▶ **WHAT THIS TASK INVOLVES**:
The records below must be copied in full; omit the images.

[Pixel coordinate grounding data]

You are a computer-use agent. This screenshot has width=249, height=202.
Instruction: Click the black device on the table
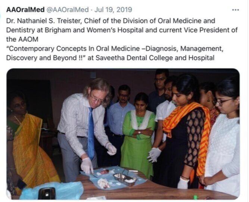coord(47,193)
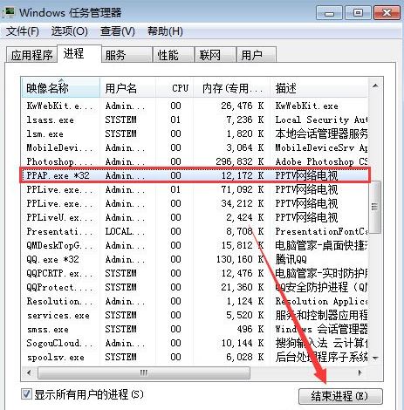
Task: Click the horizontal scrollbar right arrow
Action: coord(360,372)
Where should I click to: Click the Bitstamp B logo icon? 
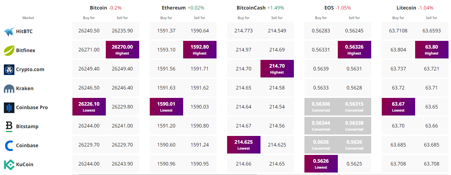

▶ **TASK SOLUTION**:
You are a computer-use agent. This screenshot has width=249, height=202.
Instruction: Click the black device on the table
coord(47,193)
Task: Click the horizontal scrollbar right arrow
Action: coord(360,372)
Where should I click to: Click the Bitstamp B logo icon? 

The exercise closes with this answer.